In this project, we will cover:

• Domain-Driven Design (DDD): Domain-driven design has been around for a decade or two, but has really taken off in the last few years, as more developers start tackling software of growing complexity. DDD is a methodology (as in “a framework that is used to structure, plan, and control the process of developing an information system”) that addresses the broad topic of researching, understanding and then designing the conceptual part of whole systems. DDD makes the developer focus on the core functionality by isolating it into a domain model, separate from other concerns, and also by bringing the developer closer to the business user’s language. It does this through the core concepts of “ubiquitous language” and “bounded contexts”, which we will discuss in a later article. The goal of DDD is to create a set of techniques, concepts, patterns and language that directs you to focus on the domain, on the concepts of the system, rather than on the underlying technologies. Said differently, if you want to produce good software, it is more critical that you understand what an Order is and does logically, rather than decide which NoSQL store du jour to use. The latter is often more exciting to technologists, and is also a case of putting the cart before the horse. DDD will help not only build better software through better focus, but also help us do simple things like give us direction in project structure.
• Command Query Responsibility Segregation (CQRS): This is actually a simple architectural concept or pattern, rather than a comprehensive, technology-specific framework or methodology. The goal is implied in the name itself. The idea is that commands/actions that tell a system what to do and that change the state of the system are segregated, at least logically, from the act of querying the state of the system. Reads and writes frequently contend in busy systems. CQRS is an approach to mitigate that reality of system design. Again, we’ll explore this in its own article soon.
• Event-Based Architecture (EDA): The ever-present question in any developer’s mind at work is “Where should this block of code go? How should I organize my code?” We want the end-product of our craft to be easy to write, easy to read and easy to change. These needs are encapsulated by a lot of acronyms: DRY, GRASP, SOLID, etc.

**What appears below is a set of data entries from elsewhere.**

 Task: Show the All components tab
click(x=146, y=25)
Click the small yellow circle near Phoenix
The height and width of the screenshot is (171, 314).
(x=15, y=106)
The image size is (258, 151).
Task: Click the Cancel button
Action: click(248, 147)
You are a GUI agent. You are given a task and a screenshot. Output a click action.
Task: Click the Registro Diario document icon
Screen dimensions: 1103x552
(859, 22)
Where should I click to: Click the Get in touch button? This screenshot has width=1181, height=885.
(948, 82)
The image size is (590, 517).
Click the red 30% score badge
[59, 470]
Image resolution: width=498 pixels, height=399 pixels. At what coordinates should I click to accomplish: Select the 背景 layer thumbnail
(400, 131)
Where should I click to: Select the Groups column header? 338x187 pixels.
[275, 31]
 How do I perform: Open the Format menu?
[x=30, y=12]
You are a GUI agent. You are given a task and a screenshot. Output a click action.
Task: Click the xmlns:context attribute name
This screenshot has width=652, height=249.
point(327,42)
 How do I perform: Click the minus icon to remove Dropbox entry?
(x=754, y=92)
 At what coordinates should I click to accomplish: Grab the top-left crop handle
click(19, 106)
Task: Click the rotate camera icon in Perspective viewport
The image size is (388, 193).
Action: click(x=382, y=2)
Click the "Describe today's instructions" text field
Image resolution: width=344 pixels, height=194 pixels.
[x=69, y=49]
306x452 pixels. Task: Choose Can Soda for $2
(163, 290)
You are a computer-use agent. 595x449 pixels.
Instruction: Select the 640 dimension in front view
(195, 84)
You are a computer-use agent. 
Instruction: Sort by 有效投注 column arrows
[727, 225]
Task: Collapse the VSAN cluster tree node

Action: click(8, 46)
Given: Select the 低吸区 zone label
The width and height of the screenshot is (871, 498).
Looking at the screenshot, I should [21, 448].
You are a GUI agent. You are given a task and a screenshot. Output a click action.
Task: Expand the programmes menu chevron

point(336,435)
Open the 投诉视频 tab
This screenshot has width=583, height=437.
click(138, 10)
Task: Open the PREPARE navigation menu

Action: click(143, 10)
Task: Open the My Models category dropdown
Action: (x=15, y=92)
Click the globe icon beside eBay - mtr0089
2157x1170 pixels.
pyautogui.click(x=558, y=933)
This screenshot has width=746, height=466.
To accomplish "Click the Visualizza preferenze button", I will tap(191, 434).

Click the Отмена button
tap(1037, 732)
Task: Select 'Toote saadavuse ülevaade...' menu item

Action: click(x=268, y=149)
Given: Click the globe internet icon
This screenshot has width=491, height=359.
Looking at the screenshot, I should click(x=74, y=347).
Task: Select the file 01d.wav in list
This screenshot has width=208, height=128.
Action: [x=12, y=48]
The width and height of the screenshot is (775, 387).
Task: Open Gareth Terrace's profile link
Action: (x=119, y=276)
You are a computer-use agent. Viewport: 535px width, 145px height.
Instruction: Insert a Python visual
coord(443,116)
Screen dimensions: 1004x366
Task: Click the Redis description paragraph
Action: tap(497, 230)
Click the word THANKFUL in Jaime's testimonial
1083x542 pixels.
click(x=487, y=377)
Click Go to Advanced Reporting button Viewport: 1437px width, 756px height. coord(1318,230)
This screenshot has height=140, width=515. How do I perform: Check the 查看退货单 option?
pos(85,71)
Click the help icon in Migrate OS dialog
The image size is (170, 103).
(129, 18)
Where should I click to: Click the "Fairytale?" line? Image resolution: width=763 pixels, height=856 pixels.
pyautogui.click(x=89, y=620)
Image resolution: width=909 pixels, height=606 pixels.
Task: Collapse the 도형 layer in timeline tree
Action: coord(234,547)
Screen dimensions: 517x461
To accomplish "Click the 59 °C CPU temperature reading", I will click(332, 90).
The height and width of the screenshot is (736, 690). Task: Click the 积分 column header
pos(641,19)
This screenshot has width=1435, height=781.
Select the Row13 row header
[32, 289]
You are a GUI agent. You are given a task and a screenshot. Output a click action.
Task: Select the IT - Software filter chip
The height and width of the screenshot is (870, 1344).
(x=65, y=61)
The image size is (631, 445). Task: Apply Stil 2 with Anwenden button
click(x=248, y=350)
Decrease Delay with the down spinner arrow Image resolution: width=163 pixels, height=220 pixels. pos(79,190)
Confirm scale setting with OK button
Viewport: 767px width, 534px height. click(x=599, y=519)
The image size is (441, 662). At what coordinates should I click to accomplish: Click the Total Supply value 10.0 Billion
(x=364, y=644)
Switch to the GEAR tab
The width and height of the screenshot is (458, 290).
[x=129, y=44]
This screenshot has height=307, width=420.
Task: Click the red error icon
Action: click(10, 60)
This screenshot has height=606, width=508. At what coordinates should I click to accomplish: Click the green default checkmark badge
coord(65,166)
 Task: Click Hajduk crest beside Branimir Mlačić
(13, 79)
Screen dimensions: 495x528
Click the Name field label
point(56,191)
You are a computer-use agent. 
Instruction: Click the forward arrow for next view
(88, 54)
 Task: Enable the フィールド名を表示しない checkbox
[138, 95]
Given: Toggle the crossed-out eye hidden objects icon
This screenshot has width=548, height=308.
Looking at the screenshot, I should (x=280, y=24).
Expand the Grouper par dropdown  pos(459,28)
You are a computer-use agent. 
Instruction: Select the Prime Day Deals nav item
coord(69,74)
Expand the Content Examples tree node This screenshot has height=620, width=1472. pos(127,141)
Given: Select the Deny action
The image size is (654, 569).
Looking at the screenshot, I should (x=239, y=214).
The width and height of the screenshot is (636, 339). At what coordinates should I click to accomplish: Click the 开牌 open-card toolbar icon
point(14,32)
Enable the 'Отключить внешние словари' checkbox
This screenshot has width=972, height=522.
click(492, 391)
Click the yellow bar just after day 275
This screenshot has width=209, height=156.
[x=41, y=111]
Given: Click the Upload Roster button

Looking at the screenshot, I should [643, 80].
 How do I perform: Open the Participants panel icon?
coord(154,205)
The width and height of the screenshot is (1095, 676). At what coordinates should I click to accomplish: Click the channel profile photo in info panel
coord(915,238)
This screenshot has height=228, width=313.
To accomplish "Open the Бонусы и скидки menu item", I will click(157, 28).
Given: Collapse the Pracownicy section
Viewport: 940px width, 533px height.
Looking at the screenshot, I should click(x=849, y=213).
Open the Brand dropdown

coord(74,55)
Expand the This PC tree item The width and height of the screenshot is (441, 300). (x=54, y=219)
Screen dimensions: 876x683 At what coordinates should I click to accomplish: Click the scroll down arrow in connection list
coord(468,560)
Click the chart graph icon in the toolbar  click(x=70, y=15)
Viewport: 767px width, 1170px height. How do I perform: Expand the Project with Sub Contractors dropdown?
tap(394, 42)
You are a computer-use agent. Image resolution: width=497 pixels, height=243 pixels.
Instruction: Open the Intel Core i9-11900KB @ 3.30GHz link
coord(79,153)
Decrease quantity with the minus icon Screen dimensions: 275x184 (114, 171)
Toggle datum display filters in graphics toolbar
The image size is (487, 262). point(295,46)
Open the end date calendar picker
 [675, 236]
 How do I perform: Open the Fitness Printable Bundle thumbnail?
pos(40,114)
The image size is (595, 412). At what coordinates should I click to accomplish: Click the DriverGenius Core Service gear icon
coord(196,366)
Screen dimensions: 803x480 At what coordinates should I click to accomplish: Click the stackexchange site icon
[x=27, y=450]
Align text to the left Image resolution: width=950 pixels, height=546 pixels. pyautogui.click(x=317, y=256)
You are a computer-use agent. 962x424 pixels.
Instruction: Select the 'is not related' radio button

In very general terms, the main goal is low coupling (low dependencies between functional sections of code, classes or otherwise) and high cohesion (breaking down code into functional sections that are very focused in purpose). Of course, as you break down your code into focused chunks that are independent of each other, the question becomes how do you get them to work together? In comes messaging. These blocks of code coordinate and affect each other via messages. One block of code raises an event (a message) that it did its thing and changed the system, and then interested listeners pick up the message and do what they were created to do in response.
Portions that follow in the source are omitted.